EXERCISE OBJECTIVE.
When copying the data, keep every line exactly the same.

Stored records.
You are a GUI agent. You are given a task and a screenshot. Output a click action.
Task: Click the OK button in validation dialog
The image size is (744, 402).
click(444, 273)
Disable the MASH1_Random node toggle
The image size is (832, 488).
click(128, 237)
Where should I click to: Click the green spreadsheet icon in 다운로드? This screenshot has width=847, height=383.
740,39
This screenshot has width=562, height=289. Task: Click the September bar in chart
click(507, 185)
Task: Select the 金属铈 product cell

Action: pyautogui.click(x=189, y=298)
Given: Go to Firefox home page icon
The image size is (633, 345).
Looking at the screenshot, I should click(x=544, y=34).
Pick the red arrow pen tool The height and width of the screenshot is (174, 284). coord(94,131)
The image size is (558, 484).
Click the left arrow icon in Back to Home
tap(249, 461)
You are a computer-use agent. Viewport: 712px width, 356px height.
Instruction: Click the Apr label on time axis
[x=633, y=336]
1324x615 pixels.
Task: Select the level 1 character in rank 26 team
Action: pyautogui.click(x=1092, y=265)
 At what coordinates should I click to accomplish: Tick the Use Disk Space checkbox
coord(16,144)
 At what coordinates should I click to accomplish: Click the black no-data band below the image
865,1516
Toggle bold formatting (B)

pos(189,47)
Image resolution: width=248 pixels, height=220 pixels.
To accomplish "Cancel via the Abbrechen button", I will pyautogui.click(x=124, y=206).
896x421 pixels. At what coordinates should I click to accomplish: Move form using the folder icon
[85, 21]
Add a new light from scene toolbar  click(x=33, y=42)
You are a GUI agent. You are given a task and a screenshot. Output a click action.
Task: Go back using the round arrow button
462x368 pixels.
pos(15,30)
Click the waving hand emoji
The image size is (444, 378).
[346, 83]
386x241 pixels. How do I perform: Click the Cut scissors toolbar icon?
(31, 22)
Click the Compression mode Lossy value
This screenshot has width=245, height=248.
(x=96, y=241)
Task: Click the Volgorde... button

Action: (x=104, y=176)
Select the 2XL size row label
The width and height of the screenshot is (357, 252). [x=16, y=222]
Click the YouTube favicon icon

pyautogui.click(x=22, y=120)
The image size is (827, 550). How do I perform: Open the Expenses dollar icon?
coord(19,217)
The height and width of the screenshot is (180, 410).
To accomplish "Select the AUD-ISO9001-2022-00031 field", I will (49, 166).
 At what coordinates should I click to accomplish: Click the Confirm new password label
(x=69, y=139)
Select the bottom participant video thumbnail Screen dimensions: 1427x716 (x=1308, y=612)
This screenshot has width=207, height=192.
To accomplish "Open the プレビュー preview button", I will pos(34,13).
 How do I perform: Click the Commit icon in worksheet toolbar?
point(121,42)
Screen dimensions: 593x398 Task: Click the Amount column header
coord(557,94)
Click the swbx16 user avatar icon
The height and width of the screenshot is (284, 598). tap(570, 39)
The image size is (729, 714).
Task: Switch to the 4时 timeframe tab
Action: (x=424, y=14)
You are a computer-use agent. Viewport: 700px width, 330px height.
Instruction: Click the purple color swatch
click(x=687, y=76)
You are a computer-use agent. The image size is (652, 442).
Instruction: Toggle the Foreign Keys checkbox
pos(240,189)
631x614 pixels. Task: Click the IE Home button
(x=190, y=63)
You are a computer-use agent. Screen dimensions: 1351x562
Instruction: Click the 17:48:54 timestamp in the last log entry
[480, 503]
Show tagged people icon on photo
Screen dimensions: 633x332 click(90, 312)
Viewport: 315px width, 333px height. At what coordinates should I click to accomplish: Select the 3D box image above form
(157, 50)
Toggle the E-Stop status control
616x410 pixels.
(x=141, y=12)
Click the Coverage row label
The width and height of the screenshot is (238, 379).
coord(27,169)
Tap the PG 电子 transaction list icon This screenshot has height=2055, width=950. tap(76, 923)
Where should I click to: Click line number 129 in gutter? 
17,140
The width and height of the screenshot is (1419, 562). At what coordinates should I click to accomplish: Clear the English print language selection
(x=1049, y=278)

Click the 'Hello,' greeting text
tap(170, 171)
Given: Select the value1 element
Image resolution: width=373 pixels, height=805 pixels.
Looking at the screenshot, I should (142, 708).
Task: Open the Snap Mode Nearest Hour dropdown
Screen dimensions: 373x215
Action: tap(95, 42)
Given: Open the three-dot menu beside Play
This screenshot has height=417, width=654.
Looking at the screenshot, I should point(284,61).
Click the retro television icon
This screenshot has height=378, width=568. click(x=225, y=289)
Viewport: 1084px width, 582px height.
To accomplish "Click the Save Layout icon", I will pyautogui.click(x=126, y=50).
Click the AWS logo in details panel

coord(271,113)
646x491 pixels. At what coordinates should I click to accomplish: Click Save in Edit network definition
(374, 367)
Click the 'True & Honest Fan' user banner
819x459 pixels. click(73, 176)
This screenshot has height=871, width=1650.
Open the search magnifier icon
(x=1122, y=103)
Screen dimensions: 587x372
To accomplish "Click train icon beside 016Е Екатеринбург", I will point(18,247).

ANSWER TO THIS TASK.
You are a GUI agent. You are given a task and a screenshot. Output a click action.
Task: Click the OK button in validation dialog
The image size is (744, 402).
click(444, 273)
Disable the MASH1_Random node toggle
The image size is (832, 488).
click(128, 237)
Where should I click to: Click the green spreadsheet icon in 다운로드? This screenshot has width=847, height=383.
740,39
This screenshot has width=562, height=289. Task: Click the September bar in chart
click(507, 185)
Task: Select the 金属铈 product cell

Action: pyautogui.click(x=189, y=298)
Given: Go to Firefox home page icon
The image size is (633, 345).
Looking at the screenshot, I should click(x=544, y=34).
Pick the red arrow pen tool The height and width of the screenshot is (174, 284). coord(94,131)
The image size is (558, 484).
Click the left arrow icon in Back to Home
tap(249, 461)
You are a computer-use agent. Viewport: 712px width, 356px height.
Instruction: Click the Apr label on time axis
[x=633, y=336]
1324x615 pixels.
Task: Select the level 1 character in rank 26 team
Action: pyautogui.click(x=1092, y=265)
 At what coordinates should I click to accomplish: Tick the Use Disk Space checkbox
coord(16,144)
 At what coordinates should I click to accomplish: Click the black no-data band below the image
865,1516
Toggle bold formatting (B)

pos(189,47)
Image resolution: width=248 pixels, height=220 pixels.
To accomplish "Cancel via the Abbrechen button", I will pyautogui.click(x=124, y=206).
896x421 pixels. At what coordinates should I click to accomplish: Move form using the folder icon
[85, 21]
Add a new light from scene toolbar  click(x=33, y=42)
You are a GUI agent. You are given a task and a screenshot. Output a click action.
Task: Go back using the round arrow button
462x368 pixels.
pos(15,30)
Click the waving hand emoji
The image size is (444, 378).
[346, 83]
386x241 pixels. How do I perform: Click the Cut scissors toolbar icon?
(31, 22)
Click the Compression mode Lossy value
This screenshot has width=245, height=248.
(x=96, y=241)
Task: Click the Volgorde... button

Action: (x=104, y=176)
Select the 2XL size row label
The width and height of the screenshot is (357, 252). [x=16, y=222]
Click the YouTube favicon icon

pyautogui.click(x=22, y=120)
The image size is (827, 550). How do I perform: Open the Expenses dollar icon?
coord(19,217)
The height and width of the screenshot is (180, 410).
To accomplish "Select the AUD-ISO9001-2022-00031 field", I will (49, 166).
 At what coordinates should I click to accomplish: Click the Confirm new password label
(x=69, y=139)
Select the bottom participant video thumbnail Screen dimensions: 1427x716 (x=1308, y=612)
This screenshot has width=207, height=192.
To accomplish "Open the プレビュー preview button", I will pos(34,13).
 How do I perform: Click the Commit icon in worksheet toolbar?
point(121,42)
Screen dimensions: 593x398 Task: Click the Amount column header
coord(557,94)
Click the swbx16 user avatar icon
The height and width of the screenshot is (284, 598). tap(570, 39)
The image size is (729, 714).
Task: Switch to the 4时 timeframe tab
Action: (x=424, y=14)
You are a computer-use agent. Viewport: 700px width, 330px height.
Instruction: Click the purple color swatch
click(x=687, y=76)
You are a computer-use agent. The image size is (652, 442).
Instruction: Toggle the Foreign Keys checkbox
pos(240,189)
631x614 pixels. Task: Click the IE Home button
(x=190, y=63)
You are a computer-use agent. Screen dimensions: 1351x562
Instruction: Click the 17:48:54 timestamp in the last log entry
[480, 503]
Show tagged people icon on photo
Screen dimensions: 633x332 click(90, 312)
Viewport: 315px width, 333px height. At what coordinates should I click to accomplish: Select the 3D box image above form
(157, 50)
Toggle the E-Stop status control
616x410 pixels.
(x=141, y=12)
Click the Coverage row label
The width and height of the screenshot is (238, 379).
coord(27,169)
Tap the PG 电子 transaction list icon This screenshot has height=2055, width=950. tap(76, 923)
Where should I click to: Click line number 129 in gutter? 
17,140
The width and height of the screenshot is (1419, 562). At what coordinates should I click to accomplish: Clear the English print language selection
(x=1049, y=278)

Click the 'Hello,' greeting text
tap(170, 171)
Given: Select the value1 element
Image resolution: width=373 pixels, height=805 pixels.
Looking at the screenshot, I should (142, 708).
Task: Open the Snap Mode Nearest Hour dropdown
Screen dimensions: 373x215
Action: tap(95, 42)
Given: Open the three-dot menu beside Play
This screenshot has height=417, width=654.
Looking at the screenshot, I should point(284,61).
Click the retro television icon
This screenshot has height=378, width=568. click(x=225, y=289)
Viewport: 1084px width, 582px height.
To accomplish "Click the Save Layout icon", I will pyautogui.click(x=126, y=50).
Click the AWS logo in details panel

coord(271,113)
646x491 pixels. At what coordinates should I click to accomplish: Click Save in Edit network definition
(374, 367)
Click the 'True & Honest Fan' user banner
819x459 pixels. click(73, 176)
This screenshot has height=871, width=1650.
Open the search magnifier icon
(x=1122, y=103)
Screen dimensions: 587x372
To accomplish "Click train icon beside 016Е Екатеринбург", I will point(18,247).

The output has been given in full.